## Short problem
Continue the Q&A about redundant DNS servers below, starting right after its final sentence.

## Selected passage
- - -
32

This is a Canonical Question about DNS geo-redundancy.

It's extremely common knowledge that geo-redundant DNS servers located at separate physical locations are highly desirable when providing resilient web services. This is covered in-depth by document BCP 16, but some of the most frequently mentioned reasons include:

  • Protection against datacenter disasters. Earthquakes happen. Fires happen in racks and take out nearby servers and network equipment. Multiple DNS servers won't do you much good if physical problems at the datacenter knock out both DNS servers at once, even if they're not in the same row.

  • Protection against upstream peer problems. Multiple DNS servers won't prevent problems if a shared upstream network peer takes a dirt nap. Whether the upstream problem completely takes you offline, or simply isolates all of your DNS servers from a fraction of your userbase, the end result is that people can't access your domain even if the services themselves are located in a completely different datacenter.

That's all well and good, but are redundant DNS servers really necessary if I'm running all of my services off of the same IP address? I can't see how having a second DNS server would provide me any benefit if no one can get to anything provided by my domain anyway.

I understand that this is considered a best practice, but this really seems pointless!

Andrew B
  • 31,858
  • 12
  • 90
  • 128
  • Semi-related: [Should we host our own nameservers?](http://serverfault.com/questions/23744/should-we-host-our-own-nameservers) – Andrew B Sep 16 '16 at 22:21

2 Answers2

33

Note: Content in dispute, refer to comments for both answers. Errors have been found and this Q&A is in need of an overhaul.

I'm removing the accept from this answer for the time being until the state of this canonical Q&A is properly addressed. (deleting this answer would also delete the attached comments, which isn't the way to go IMO. probably going to turn it into a community wiki answer after extensive editing.)


I could quote RFCs here and use technical terms, but this is a concept that gets missed by a lot of people on both ends of the knowledge spectrum and I'm going to try to answer this for the broader audience.

I understand that this is considered a best practice, but this really seems pointless!

It may seem pointless...but it's actually not!

Recursive servers are very good at remembering when remote servers do not respond to a query, particularly when they retry and still never see a reply. Many implement negative caching of these communication failures, and will temporarily put unresponsive nameservers in the penalty box for a period of time no greater than five minutes. Eventually this "penalty" period expires and they will resume communication. If the bad query fails again they go right back into the box, otherwise it's back to business as usual.

This is where we run into the single nameserver problem:

  • The penalty period is by nature of implementation always going to be greater than or equal to the duration of the network problem. In almost all cases it will be greater, to a maximum of an additional five minutes.
  • If your single DNS server goes into the penalty box, the query associated with the failure is going to be completely dead for the full duration.
- - -
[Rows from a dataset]

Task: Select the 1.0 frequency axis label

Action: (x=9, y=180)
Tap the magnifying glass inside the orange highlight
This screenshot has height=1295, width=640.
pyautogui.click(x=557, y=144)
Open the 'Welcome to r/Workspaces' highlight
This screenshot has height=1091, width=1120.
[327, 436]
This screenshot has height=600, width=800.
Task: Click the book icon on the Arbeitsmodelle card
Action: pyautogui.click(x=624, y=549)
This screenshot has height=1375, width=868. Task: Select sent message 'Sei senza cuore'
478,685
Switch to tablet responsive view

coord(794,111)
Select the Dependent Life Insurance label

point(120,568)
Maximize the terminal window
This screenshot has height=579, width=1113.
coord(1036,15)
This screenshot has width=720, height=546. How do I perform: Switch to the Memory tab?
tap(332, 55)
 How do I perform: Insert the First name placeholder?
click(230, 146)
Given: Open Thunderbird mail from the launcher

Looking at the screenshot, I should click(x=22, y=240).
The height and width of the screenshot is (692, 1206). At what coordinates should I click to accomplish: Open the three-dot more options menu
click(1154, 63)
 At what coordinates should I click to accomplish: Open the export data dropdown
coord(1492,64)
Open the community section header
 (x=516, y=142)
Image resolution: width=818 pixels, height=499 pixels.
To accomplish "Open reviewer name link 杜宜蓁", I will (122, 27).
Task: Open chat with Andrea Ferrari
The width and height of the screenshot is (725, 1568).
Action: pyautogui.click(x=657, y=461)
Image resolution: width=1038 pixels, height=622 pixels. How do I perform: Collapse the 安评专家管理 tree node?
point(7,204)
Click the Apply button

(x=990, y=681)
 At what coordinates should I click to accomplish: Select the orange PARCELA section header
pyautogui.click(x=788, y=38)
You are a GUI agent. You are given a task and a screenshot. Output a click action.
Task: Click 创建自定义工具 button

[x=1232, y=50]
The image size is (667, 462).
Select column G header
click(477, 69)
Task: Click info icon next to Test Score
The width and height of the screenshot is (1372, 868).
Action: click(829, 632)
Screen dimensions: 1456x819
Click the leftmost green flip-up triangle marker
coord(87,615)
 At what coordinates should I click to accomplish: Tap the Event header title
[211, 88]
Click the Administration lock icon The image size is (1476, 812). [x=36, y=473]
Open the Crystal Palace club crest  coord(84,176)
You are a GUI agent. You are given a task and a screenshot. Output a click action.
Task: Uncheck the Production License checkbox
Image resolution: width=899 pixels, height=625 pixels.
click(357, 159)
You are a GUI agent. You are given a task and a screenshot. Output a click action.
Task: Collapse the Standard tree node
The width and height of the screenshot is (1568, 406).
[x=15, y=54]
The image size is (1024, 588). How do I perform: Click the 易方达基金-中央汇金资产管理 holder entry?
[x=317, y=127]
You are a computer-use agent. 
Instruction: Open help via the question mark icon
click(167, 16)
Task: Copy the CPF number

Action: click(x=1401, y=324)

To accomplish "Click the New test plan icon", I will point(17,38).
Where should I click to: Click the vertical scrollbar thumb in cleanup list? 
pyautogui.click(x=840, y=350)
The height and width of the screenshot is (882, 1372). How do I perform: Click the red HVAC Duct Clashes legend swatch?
- - -
## Response to the task
  • Brief routing interruptions happen on the internet more than most people realize. TCP/IP retransmissions and similar application safeguards do a good job of hiding this from the user, but it's somewhat unavoidable. The internet does a good job of routing around this damage for the most part due to safeguards built into the various standards that support the network stack...but that also includes the ones built into DNS, and having geo-redundant DNS servers is a part of that.

Long story short, if you go with a single DNS server (this includes using the same IP address multiple times across NS records), this is going to happen. It's also going to happen a lot more than you realize, but the problem will be so sporadic that the odds of the failure 1) being reported to you, 2) being reproduced, and 3) being tied to this specific problem are extremely close to zero. They pretty much were zero if you came into this Q&A not knowing how this process worked, but thankfully that shouldn't be the case now!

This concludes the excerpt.